Actors on strike - against AI
🎥 Disney CEO Bob Iger recently stated he was “very disturbed” by demands from striking actors, calling them unreasonable.
Yet a recent industry memo proposes that with the help of AI, Hollywood studios will own the identity of day-rate actors.
- Numerous working actors make a living from being extras in movies.
- This new proposal means that an extra will show up for work, be fully scanned by AI, get paid for one day’s work, and then the studio could feasibly use their AI-generated likeness in perpetuity—without ever paying the actor again.
- The day rate for such a role is roughly $200.
✊ This isn’t the only “disturbing demand” that led actors to join writers on the picket line. There’s also the question of agency: if a company creates an AI version of you, do you have any say in what that version says or does?

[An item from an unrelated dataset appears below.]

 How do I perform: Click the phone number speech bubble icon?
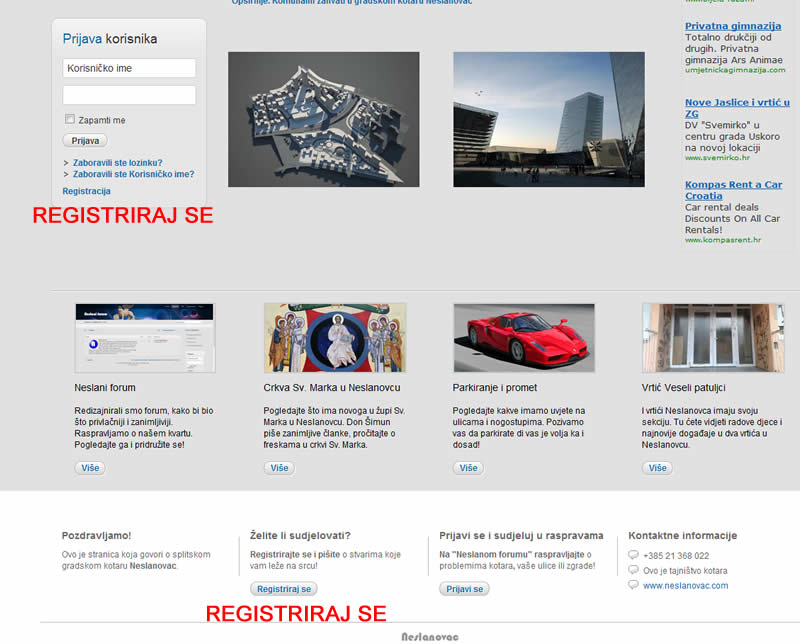(x=633, y=555)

- These digital doubles are being referred to as “source codes,” and some studios want to copyright the codes of the actors they hire.

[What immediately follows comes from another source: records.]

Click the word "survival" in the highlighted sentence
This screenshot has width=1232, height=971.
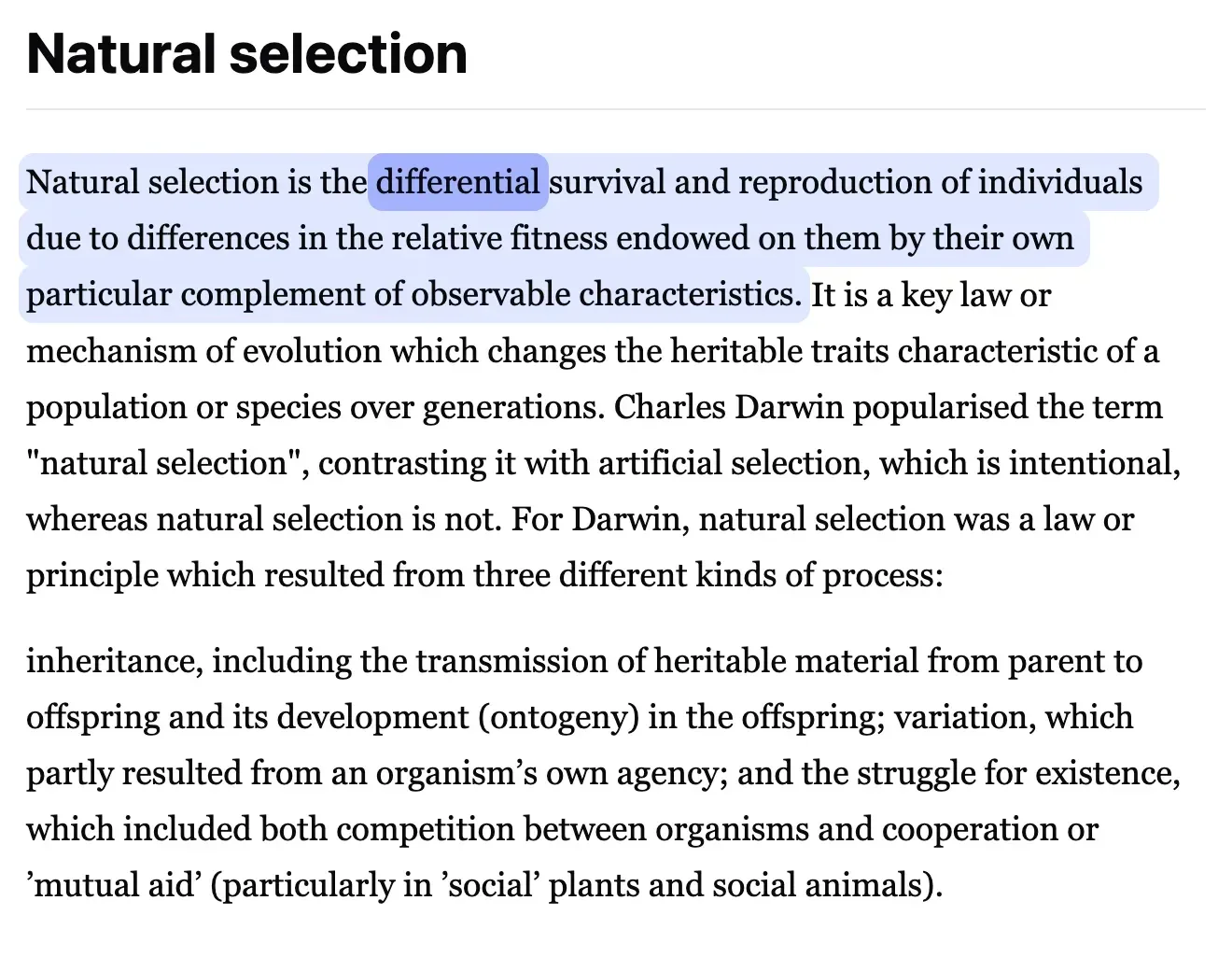click(x=608, y=181)
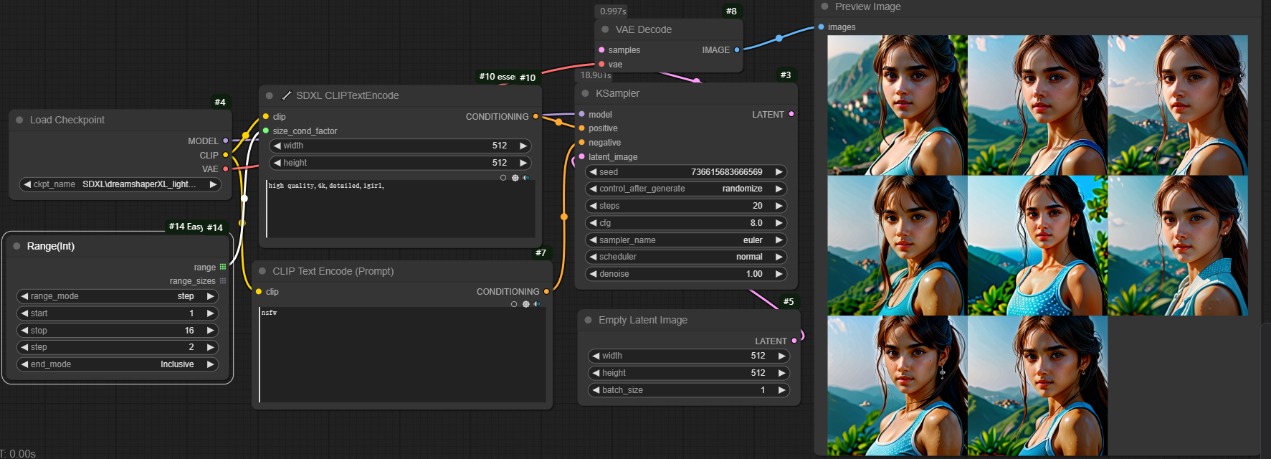1271x459 pixels.
Task: Open the ckpt_name checkpoint selector
Action: 118,184
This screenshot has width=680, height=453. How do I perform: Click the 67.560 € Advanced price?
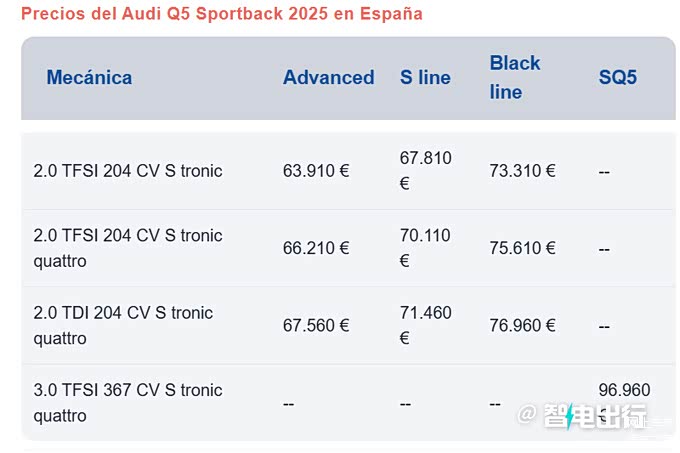[x=316, y=325]
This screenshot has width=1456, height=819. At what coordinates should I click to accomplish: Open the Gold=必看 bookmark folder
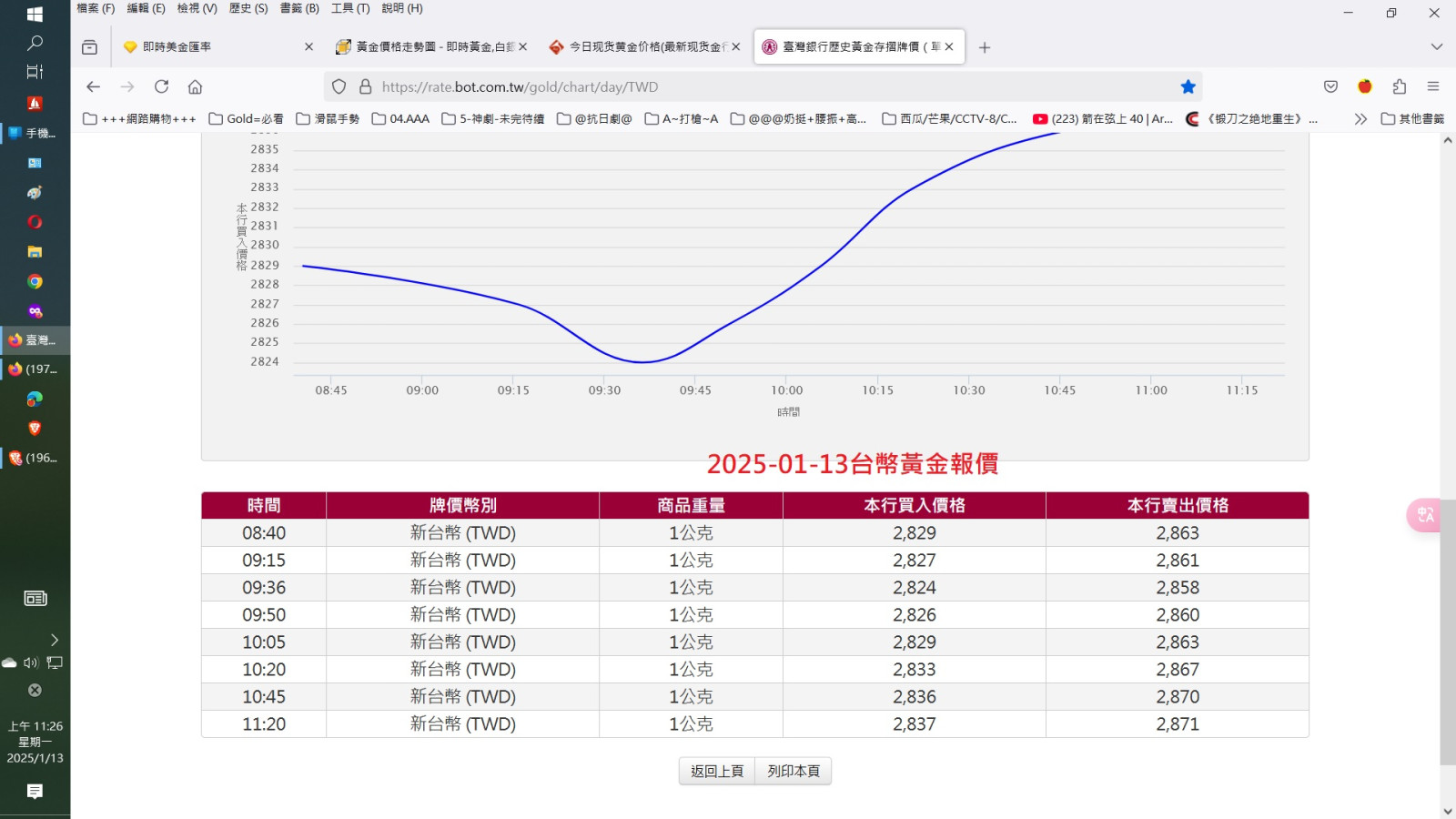246,119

- Actors are striking for their rights, though some, like the 92-year-old James Earl Jones, signed off on his Darth Vader voice for many years to come.

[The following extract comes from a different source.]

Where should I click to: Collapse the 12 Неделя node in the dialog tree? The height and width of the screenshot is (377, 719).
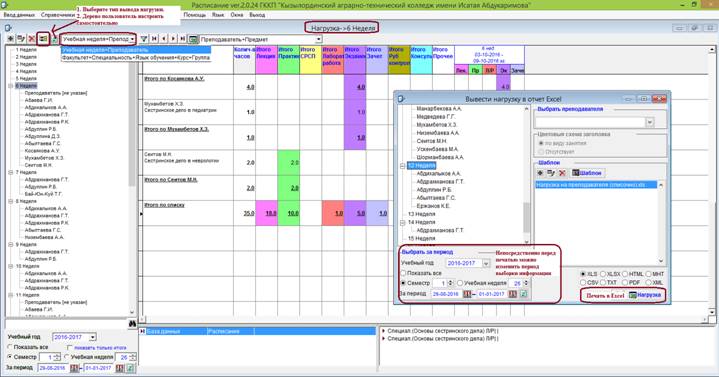click(x=403, y=166)
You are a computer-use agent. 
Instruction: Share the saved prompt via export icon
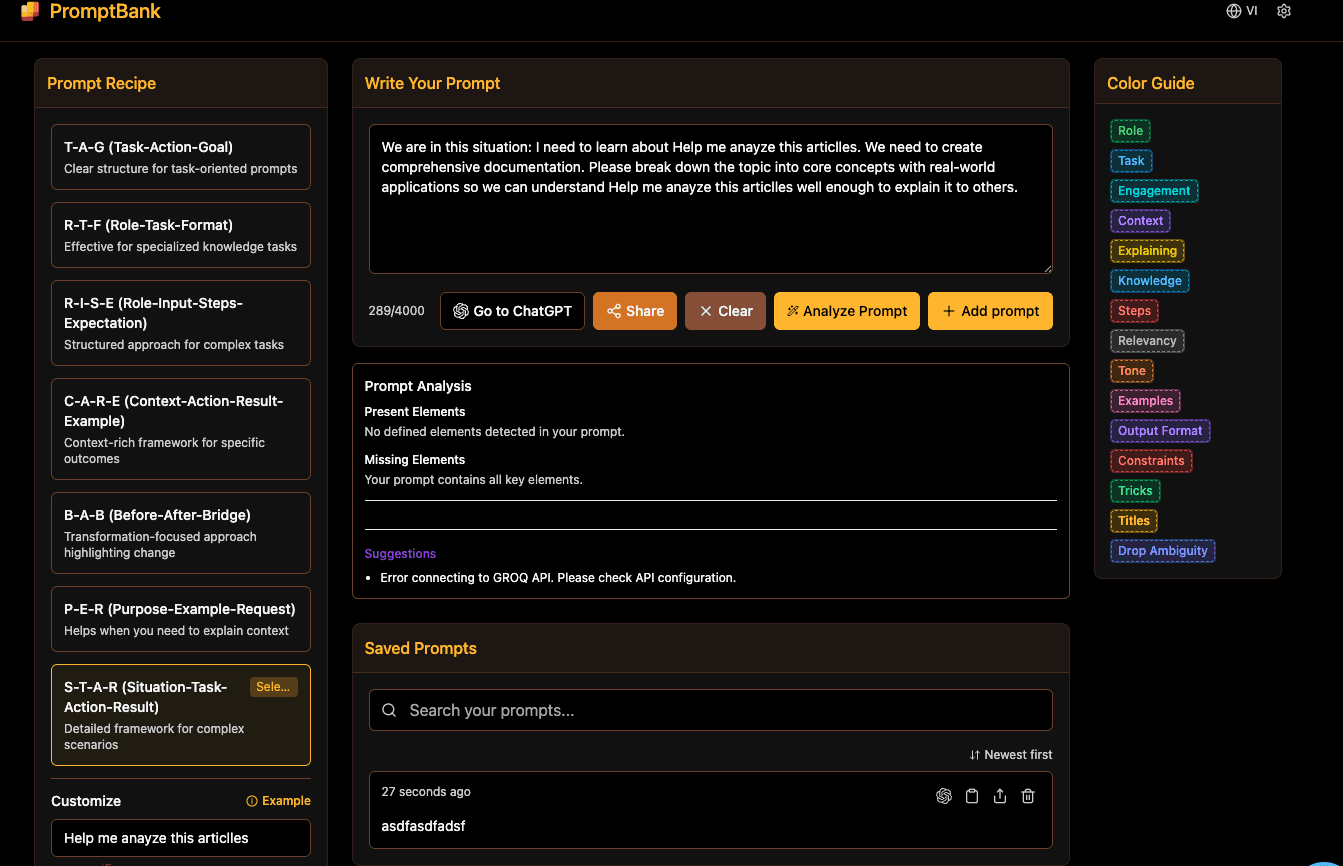point(1000,795)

⛈️ Iger might be “disturbed,” but Fox Broadcasting Company and USA Broadcasting founder Barry Diller sees this “perfect storm” as an existential problem in the American entertainment industry:
“Who cares about Hollywood? Who cares about it? But the truth is, this is a huge business! Both domestically and for world exporters. … But these conditions will potentially produce an absolute collapse of an entire industry.”